Seis dias mais tarde, reuniu-se com a rainha, deixou Downing Street em lágrimas, sentindo-se traída. A corrida à sua sucessão foi depois ganha por John Major. Este lideraria o partido e o governo até às eleições de 1992, as quais venceu contra o Labour, governando até 1997.

Foram John Major e o facto de ter assinado o Tratado de Maastricht em nome do Reino Unido as razões na origem da criação do agora tão falado European Research Group, em 1992, por Michael Spicer. O conservador, hoje em dia lord, com 75 anos, estava entre os opositores de qualquer decisão do governo que pudesse indicar a transferência de poderes do domínio nacional britânico para um domínio federal a nível da União Europeia. Entretanto o Reino Unido nunca aderiu à zona euro. A sua moeda é a libra.

O European Reserach Group é hoje liderado pelo deputado conservador Jacob Rees-Mogg, que foi dos primeiros a submeter ao presidente do Comité 1922 do Partido Conservador a carta a pedir que May fosse submetida ao voto de uma moção de censura. Rees-Mogg, segundo os media britânicos, terá conseguido o apoio de pelo menos meia centena de deputados conservadores rebeldes para forçar a primeira-ministra a submeter-se àquela votação. O presidente do comité, que atualmente é Graham Brady, aceitou as cartas e convocou a votação. No tempo de Thatcher era o líder do Comité 1922 era Cranley Onslow (falecido em 2011).

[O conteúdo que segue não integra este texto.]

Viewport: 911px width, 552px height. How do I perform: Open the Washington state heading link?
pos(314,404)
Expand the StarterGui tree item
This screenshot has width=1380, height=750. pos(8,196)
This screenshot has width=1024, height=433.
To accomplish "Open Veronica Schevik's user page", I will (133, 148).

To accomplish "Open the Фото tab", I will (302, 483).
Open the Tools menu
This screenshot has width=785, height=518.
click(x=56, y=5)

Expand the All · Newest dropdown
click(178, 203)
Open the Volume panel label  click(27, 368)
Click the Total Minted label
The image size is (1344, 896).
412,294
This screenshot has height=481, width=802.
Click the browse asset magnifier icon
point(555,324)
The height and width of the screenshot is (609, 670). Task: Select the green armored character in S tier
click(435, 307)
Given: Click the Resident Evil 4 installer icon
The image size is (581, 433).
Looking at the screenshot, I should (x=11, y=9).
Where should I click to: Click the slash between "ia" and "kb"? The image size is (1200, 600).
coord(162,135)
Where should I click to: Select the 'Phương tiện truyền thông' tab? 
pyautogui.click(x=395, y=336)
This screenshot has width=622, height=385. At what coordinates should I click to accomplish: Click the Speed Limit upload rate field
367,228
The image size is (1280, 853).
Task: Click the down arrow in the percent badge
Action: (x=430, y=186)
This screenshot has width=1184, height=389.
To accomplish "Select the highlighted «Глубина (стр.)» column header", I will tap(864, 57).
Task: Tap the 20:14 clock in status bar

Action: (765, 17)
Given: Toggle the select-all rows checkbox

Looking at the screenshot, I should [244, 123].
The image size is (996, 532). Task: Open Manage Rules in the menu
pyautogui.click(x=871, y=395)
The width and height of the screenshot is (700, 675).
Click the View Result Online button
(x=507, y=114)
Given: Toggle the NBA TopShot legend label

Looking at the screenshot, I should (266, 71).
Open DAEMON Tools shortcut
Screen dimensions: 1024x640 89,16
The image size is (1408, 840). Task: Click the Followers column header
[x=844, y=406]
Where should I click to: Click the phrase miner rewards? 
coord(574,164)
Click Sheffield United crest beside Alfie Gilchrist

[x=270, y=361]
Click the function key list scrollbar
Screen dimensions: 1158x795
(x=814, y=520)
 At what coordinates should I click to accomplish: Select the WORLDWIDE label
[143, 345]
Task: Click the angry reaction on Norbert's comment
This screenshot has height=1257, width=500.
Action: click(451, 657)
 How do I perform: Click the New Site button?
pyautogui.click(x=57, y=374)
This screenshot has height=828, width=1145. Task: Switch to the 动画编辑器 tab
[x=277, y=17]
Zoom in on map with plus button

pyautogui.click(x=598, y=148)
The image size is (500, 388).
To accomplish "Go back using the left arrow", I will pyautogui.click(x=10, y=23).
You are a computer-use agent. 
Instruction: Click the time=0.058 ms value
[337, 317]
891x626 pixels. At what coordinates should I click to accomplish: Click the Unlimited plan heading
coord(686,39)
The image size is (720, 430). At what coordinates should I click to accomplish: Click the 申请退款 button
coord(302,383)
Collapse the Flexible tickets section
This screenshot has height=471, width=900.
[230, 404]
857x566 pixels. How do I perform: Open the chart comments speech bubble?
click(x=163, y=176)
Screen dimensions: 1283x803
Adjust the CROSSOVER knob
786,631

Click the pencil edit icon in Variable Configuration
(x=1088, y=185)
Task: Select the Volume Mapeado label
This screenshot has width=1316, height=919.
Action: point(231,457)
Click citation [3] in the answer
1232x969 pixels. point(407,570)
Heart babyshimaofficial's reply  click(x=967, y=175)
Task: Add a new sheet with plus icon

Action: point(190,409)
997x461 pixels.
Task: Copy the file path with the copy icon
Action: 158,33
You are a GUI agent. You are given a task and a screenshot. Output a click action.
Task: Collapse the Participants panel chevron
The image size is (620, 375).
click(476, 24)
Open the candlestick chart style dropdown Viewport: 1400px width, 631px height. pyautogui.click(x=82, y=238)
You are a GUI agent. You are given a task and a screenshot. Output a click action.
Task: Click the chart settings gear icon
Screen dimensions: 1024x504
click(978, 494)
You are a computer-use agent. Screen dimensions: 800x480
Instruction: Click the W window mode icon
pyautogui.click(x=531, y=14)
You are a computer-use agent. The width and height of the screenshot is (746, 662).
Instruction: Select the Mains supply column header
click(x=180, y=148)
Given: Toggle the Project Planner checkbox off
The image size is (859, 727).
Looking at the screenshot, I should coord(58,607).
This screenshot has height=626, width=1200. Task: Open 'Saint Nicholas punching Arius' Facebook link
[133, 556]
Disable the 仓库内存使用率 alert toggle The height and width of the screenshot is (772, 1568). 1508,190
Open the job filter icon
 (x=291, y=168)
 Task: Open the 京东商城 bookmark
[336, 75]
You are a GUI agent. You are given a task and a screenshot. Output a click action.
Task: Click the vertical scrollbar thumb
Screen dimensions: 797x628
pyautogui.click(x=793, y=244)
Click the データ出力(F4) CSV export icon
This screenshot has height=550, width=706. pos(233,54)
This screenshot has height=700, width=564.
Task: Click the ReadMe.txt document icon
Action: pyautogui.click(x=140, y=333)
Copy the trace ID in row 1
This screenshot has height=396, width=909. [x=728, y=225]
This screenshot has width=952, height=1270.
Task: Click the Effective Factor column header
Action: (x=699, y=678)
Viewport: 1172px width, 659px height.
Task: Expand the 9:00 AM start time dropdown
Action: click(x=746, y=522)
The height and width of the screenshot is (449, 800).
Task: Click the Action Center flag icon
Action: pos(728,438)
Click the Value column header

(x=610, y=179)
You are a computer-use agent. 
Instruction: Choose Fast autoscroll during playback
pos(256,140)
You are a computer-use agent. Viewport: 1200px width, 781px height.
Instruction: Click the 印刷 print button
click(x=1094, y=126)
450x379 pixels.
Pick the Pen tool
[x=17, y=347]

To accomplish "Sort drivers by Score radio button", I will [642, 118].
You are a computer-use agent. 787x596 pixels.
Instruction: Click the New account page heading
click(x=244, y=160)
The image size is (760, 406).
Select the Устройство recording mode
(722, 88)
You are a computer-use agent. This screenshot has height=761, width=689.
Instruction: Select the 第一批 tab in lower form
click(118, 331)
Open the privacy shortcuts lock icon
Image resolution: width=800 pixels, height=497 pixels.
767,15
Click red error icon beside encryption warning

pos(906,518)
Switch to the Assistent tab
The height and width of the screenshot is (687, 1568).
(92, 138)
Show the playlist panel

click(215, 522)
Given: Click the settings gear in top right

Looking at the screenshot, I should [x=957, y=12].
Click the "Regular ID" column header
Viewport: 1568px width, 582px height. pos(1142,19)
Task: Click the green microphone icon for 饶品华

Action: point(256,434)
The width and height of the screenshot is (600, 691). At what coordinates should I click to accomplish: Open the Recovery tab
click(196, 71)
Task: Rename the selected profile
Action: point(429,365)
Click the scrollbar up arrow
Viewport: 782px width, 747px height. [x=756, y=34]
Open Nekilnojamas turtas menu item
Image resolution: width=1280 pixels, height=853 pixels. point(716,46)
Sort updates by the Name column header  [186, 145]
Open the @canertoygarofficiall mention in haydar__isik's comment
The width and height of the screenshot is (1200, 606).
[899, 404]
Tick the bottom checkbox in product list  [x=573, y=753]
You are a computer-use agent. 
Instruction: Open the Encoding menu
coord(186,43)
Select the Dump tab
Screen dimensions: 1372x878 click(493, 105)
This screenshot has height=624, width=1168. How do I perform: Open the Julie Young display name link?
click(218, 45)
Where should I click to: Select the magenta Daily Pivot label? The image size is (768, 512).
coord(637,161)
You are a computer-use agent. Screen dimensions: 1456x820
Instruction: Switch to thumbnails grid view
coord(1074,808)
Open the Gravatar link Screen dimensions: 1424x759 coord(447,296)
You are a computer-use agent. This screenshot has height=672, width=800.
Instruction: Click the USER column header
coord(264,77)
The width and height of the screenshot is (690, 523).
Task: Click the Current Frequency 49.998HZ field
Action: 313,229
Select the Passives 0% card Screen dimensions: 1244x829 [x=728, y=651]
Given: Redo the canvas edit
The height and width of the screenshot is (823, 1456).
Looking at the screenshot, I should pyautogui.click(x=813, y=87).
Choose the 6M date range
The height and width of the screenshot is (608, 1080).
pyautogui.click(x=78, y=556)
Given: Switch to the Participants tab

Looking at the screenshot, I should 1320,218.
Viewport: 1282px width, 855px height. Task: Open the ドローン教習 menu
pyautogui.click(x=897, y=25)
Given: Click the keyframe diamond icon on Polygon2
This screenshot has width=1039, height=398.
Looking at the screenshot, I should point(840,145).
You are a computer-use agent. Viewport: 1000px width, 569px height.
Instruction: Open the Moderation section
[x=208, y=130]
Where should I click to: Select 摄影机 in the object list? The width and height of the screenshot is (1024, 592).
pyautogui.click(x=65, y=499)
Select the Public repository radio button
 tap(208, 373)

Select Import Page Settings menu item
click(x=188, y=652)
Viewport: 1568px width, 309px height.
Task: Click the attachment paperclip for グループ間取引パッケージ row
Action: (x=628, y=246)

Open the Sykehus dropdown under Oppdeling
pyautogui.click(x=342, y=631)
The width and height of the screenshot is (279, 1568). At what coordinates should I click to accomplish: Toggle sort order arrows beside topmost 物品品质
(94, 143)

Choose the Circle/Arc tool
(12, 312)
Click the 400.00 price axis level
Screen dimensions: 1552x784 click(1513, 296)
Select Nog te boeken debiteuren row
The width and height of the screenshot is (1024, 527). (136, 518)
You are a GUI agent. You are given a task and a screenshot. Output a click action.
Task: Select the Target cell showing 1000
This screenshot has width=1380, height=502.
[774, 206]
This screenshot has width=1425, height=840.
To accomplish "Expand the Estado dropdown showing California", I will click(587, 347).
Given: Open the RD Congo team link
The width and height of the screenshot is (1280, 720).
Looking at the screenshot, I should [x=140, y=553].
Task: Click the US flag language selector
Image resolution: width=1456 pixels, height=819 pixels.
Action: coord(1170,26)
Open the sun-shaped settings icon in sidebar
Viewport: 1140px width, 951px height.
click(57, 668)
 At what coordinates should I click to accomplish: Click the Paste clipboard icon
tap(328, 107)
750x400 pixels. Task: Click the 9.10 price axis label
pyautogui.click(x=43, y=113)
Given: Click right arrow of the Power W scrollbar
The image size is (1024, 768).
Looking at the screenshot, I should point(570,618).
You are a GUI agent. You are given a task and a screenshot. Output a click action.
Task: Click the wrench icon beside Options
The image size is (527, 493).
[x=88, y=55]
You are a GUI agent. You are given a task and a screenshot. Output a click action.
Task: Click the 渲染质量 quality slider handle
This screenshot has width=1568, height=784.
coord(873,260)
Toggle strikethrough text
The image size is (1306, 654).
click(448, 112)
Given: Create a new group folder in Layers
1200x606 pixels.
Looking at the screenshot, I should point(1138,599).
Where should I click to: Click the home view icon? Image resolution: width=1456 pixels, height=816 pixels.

Mesmo que May ganhe esta batalha, poderá perder outra, quando o acordo final do Brexit for a votação no Parlamento do Reino Unido. Era suposto ter sido votado esta terça-feira. Mas a clara falta de maioria levou a líder britânica a adiar a votação. Sob fortes protestos no Parlamento. Os deputados rebeldes do Partido Conservador poderão sempre juntar-se aos do Labour, dos liberais-democratas e de outros partidos como o Partido Unionista Democrático (da Irlanda do Norte) e o Partido Nacionalista Escocês. Aí, a dimensão da humilhação será arrasadora. E de consequências previsivelmente cada vez mais graves, dada a maior proximidade ainda com a data do Brexit. Segundo os prazos previstos, o Reino Unido tem que sair da União Europeia a 29 de março de 2019.